At predict.py, the input image is resized by multiple of 32.
So validation image also should be resized by multiple of 32.
mark
使用这一行https://github.com/WenmuZhou/DBNet.pytorch/blob/master/data_loader/modules/augment.py#L226
替代这一行https://github.com/WenmuZhou/DBNet.pytorch/blob/master/data_loader/modules/augment.py#L225 就行,但是我没测试
In my test(icdar2015), the width and height are all multiples of 32 will reduce f1
Thank you for your commit. But it seems that 32 alignment only works when short side of image is less than 736 (config setting). So I suppose some large images of your test data are not aligned to 32 ?

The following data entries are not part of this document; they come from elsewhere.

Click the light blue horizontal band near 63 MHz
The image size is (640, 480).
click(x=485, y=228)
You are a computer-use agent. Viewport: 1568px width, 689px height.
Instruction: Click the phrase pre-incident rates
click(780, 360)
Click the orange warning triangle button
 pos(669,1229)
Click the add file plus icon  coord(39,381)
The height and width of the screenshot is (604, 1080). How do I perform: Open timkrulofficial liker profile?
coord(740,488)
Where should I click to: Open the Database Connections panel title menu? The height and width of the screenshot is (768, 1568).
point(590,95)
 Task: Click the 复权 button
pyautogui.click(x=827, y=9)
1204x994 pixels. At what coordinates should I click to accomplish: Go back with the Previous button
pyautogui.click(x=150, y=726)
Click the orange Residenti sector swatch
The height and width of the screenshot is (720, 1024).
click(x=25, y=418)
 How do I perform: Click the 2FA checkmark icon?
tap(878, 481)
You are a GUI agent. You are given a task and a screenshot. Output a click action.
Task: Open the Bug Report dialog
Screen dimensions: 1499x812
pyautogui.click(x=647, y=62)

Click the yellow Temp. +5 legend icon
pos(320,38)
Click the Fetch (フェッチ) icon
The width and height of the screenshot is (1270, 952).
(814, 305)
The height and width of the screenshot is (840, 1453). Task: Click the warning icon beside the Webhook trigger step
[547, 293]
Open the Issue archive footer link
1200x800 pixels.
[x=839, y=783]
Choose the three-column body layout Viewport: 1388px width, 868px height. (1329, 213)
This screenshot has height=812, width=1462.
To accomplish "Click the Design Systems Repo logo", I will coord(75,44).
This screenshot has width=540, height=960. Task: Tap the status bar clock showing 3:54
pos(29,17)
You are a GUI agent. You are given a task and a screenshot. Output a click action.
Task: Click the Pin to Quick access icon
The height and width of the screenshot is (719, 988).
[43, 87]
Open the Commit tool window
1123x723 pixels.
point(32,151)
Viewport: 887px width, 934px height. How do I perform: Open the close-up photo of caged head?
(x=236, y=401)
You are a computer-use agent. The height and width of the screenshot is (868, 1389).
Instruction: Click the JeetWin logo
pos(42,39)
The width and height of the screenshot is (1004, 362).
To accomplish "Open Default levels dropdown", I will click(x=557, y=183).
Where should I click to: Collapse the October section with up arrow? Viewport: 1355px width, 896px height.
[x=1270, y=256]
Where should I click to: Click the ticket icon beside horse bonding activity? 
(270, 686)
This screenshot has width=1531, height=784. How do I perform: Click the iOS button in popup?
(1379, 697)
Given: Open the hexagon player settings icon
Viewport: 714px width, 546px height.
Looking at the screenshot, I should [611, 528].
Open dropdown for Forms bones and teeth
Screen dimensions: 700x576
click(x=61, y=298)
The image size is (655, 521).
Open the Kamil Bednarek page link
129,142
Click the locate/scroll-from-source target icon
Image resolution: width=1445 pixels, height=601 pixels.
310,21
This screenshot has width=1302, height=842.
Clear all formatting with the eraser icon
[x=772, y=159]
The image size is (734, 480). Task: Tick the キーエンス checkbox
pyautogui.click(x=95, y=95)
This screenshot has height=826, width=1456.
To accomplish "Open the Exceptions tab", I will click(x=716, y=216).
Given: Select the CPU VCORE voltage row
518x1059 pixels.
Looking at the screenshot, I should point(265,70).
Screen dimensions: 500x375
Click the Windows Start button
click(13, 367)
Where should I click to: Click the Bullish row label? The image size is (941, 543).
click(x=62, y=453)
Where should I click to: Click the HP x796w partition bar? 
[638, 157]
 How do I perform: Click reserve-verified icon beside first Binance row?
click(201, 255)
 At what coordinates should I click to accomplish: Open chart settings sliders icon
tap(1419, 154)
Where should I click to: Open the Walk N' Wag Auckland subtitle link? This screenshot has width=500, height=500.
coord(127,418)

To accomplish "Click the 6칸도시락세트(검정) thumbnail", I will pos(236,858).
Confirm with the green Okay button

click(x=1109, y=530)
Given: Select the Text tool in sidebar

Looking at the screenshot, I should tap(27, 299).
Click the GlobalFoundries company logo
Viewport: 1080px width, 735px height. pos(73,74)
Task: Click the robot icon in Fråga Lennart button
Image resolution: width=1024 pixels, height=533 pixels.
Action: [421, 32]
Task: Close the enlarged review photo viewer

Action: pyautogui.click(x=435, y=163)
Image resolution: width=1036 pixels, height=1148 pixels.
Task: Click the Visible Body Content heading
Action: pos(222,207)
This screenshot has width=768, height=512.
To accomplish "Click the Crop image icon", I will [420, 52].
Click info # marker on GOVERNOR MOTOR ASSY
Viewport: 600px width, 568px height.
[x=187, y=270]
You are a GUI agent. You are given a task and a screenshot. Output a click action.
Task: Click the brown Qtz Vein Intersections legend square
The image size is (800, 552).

if short_edge < self.short_size:
# 保证短边 >= short_size
scale = self.short_size / short_edge
im = cv2.resize(im, dsize=None, fx=scale, fy=scale)
scale = (scale, scale)
# im, scale = resize_image(im, self.short_size)
The down sampling layer of FPN has stride 2 convolution, 5 times. It reduces the input image size to 1/32 (2^5) . So If the input size is not divisible by 32, it causes a fraction and will be out of alignment. This is why most semantic segmentation (FPN, FCN etc..) resize the input size to divisible by 32.
Comment out this line of code and the result is the same
if short_edge < self.short_size:
hmmm, I don't know what happened. May be some other problem surfaced by 32 alignment reduced the score. I think 32 alignment itself has no bad effect...
作者你好,请问有可以训练多点坐标(非四点)的教程吗。。。